Applications
NLP tasks and applications.
Machine translation
Challenges
- Not just simple word for word translation
- Structural changes, e.g., syntax and semantics
- Multiple word translations, idioms
- Inflections for gender, case etc
- Missing information (e.g., determiners)
Statistical Machine Translation
Dataset :
- Parallel Corpora, one text in multiple languages => train translationmodel
- Monolingual corpora => train language model
Use Probability to derive language model and translation model. i.e.
\[\argmax_e P(f\mid e)P(e)\]where $P(f\mid e)$ is the translation model and $P(e)$ is the language model
How to train translation model
Alignment is required since word are not corresponding to each other. The idea is to use expectation maximisation to learn the alignment, since the alignments are rarely provided.
Neural Machine Translation
-
Architecture: use a single neural model to directly translate from source to target.

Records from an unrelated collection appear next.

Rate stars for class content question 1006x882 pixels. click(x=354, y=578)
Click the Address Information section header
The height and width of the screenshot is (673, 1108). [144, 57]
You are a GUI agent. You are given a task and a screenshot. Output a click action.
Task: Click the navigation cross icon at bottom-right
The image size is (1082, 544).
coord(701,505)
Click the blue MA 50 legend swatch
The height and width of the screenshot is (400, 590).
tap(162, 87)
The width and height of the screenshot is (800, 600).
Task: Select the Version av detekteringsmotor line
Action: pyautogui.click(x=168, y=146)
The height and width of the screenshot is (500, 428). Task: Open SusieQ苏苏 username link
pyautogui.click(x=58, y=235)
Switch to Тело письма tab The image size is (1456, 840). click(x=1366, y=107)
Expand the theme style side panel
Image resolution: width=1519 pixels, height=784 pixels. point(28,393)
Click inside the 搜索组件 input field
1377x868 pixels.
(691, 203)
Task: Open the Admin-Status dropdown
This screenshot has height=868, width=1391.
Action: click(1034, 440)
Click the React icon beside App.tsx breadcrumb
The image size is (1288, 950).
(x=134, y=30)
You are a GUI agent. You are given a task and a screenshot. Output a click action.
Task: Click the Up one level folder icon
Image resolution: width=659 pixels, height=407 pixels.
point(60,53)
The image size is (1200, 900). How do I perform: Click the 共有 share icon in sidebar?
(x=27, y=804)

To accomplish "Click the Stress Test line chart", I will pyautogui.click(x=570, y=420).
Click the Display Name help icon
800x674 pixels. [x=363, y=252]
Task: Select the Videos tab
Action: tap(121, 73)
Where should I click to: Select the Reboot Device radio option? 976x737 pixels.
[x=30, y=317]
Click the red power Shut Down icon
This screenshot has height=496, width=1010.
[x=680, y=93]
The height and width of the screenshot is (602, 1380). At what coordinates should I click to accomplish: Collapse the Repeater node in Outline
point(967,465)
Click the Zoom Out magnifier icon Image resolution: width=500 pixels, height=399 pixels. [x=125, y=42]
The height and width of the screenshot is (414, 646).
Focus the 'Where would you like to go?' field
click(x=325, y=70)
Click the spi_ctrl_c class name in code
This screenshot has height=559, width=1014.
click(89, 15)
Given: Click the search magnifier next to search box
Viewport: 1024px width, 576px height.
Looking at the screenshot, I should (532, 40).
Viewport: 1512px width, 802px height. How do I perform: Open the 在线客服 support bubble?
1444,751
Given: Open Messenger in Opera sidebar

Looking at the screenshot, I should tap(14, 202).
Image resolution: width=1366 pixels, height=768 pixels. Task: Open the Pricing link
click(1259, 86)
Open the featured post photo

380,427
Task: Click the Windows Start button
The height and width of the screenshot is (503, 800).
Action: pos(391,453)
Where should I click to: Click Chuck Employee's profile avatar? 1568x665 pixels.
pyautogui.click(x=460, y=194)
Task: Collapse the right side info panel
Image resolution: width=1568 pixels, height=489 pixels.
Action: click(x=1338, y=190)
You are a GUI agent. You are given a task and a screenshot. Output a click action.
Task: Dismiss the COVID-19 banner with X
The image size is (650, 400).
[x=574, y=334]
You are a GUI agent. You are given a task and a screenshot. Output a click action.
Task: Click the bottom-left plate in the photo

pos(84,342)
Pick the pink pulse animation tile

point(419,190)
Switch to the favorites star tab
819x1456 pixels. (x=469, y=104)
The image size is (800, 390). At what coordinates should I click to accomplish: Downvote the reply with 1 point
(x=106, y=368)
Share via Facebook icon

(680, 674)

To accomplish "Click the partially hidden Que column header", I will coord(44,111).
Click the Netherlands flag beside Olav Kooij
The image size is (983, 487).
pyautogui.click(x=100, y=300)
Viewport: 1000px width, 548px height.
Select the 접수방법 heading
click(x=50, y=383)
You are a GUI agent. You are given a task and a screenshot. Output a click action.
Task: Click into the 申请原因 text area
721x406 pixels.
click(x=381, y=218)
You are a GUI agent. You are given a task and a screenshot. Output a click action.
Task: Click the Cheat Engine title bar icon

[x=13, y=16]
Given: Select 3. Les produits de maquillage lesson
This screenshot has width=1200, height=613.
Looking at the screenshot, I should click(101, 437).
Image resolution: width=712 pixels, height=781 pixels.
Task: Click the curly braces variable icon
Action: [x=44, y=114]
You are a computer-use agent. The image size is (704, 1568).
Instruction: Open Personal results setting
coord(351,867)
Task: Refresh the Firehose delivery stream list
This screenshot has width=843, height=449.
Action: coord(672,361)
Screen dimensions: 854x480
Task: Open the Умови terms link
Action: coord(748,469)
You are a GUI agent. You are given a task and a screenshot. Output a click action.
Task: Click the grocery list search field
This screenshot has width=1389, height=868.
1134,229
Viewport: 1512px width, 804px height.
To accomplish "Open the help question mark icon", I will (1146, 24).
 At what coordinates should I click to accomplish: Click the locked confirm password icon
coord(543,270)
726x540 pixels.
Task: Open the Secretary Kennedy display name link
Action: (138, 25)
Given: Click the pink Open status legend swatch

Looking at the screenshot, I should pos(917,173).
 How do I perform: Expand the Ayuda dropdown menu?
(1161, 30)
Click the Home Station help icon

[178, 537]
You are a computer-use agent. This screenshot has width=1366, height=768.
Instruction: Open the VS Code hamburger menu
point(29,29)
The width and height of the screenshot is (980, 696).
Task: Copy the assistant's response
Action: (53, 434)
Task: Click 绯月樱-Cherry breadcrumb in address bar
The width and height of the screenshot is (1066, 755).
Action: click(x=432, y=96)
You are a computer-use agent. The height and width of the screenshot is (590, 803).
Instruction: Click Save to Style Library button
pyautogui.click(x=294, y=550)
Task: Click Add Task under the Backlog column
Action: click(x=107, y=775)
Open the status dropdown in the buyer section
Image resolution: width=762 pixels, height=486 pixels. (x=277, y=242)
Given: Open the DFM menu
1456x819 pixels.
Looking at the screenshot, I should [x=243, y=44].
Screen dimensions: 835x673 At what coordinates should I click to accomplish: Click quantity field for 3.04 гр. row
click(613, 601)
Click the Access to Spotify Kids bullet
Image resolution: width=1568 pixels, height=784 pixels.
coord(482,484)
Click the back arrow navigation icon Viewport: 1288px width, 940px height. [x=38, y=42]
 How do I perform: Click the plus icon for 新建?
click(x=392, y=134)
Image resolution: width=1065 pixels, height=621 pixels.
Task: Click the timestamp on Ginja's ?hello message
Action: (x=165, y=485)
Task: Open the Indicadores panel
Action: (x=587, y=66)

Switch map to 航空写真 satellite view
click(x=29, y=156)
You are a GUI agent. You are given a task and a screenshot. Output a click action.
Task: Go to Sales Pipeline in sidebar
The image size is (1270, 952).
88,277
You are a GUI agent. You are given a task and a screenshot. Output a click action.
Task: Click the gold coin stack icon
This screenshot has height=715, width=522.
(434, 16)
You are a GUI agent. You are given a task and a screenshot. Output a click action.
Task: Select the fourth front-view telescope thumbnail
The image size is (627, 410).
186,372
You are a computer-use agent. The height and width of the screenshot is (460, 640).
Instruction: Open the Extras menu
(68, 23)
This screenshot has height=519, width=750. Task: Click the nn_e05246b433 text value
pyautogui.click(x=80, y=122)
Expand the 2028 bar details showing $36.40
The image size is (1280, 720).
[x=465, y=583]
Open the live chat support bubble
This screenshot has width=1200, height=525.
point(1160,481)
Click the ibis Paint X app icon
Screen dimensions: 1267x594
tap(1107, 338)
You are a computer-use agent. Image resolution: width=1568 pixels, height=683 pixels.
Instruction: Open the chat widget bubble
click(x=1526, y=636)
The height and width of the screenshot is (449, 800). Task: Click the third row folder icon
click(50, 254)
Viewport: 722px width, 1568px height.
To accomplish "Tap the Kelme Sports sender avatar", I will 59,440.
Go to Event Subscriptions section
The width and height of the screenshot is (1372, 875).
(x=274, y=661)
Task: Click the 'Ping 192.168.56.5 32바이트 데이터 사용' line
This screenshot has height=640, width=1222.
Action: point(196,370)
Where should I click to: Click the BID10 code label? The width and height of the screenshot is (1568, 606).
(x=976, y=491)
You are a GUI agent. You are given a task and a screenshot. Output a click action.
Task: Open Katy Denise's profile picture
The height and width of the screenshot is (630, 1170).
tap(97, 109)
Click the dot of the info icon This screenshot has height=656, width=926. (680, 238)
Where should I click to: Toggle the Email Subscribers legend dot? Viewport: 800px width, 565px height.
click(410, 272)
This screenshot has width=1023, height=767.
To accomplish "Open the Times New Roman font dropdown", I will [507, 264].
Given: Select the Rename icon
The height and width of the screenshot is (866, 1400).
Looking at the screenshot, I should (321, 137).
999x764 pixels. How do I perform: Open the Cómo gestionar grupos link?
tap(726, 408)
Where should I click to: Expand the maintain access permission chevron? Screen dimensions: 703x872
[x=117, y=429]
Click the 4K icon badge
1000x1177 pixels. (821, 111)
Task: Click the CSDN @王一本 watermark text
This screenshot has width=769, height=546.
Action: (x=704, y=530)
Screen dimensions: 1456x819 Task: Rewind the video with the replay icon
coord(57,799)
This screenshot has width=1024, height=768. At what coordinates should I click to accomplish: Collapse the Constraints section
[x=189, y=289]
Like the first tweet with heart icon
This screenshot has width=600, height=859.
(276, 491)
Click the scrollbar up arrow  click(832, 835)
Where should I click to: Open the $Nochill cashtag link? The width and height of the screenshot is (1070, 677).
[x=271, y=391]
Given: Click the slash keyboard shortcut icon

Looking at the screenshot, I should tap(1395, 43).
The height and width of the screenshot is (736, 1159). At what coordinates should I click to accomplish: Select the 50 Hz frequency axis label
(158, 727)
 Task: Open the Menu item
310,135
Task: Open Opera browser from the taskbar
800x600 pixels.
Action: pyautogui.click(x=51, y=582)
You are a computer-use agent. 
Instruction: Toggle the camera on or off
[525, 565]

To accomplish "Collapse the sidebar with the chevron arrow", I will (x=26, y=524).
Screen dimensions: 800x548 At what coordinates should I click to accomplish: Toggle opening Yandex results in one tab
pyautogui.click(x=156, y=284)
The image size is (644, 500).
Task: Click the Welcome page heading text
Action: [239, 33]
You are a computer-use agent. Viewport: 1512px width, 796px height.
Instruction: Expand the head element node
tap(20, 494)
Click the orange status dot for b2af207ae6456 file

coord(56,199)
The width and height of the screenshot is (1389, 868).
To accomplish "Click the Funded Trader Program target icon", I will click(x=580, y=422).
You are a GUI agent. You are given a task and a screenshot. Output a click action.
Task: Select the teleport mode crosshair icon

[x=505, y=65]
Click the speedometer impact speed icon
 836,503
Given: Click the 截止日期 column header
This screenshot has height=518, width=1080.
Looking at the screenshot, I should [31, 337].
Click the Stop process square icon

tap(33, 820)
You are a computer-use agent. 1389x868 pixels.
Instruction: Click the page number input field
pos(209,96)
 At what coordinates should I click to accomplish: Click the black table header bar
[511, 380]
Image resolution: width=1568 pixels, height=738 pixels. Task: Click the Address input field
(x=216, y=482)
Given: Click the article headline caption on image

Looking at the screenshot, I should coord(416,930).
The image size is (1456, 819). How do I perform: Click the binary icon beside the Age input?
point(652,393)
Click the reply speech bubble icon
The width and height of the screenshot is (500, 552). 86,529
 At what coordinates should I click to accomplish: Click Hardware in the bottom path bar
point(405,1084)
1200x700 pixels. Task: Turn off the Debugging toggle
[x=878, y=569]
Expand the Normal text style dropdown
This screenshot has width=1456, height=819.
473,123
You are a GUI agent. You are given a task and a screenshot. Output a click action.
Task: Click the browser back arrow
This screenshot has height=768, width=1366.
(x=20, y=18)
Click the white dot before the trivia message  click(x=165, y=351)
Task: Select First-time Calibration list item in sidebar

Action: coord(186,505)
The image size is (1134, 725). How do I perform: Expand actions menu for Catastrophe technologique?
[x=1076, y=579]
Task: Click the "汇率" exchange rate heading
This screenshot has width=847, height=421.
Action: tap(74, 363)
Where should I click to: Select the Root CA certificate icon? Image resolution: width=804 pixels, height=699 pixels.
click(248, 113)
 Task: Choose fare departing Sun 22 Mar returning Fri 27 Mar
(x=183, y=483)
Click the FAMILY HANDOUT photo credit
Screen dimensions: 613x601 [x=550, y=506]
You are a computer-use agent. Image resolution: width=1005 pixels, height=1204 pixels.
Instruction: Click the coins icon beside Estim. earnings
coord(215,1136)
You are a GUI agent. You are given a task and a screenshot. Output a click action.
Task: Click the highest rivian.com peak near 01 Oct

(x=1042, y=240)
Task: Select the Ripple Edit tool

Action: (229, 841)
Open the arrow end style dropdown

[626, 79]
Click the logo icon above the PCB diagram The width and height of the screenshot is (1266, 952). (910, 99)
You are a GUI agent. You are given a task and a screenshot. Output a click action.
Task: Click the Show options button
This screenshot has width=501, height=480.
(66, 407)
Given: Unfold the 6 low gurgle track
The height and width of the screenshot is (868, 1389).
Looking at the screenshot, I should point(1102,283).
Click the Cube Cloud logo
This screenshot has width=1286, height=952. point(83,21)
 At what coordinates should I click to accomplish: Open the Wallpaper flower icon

An encoder-decoder model is formed by first RNN to encode the source sentence, and second RNN to decode the target sentence. Between the two RNNs, there’s a vector that encodes the whole source sentences.
-
Training: requires parallel corpus, and train with next word prediction, just like a lm. The loss is defined as sum of negative log probability of each RNN outputs in the decoder part. $L = L_1 + L_2 \cdots + L_n$
- testing: we dont have target sentence (what we want to predict)
- greedy decoding: use $\argmax$ to find each output. Doesnt guarantee global optimal probability
- Exhaustive search decoding: To find optimal $P(y\mid x)$, consider every possible word at each step, to compute probability of all possible sequences. Too computational expensive.
- Beam Search Decoding: Instead of all possible words, we consider K-best words at each step. $K$ is the beam width, usually from 5 to 10. When $K = 1$, this is a greedy decoding, while $K=V$, it’s a exhaustive search decoding.
- When to stop the decoding? when we generate a
</s>
token. Or we can set a maximum sentence length a decoder can generate.
Attention Mechanism
vector is of fixed size, long sentences may lose information.
We need the Attention, which dot product with the word vectors in the source sentence when decoding each unit.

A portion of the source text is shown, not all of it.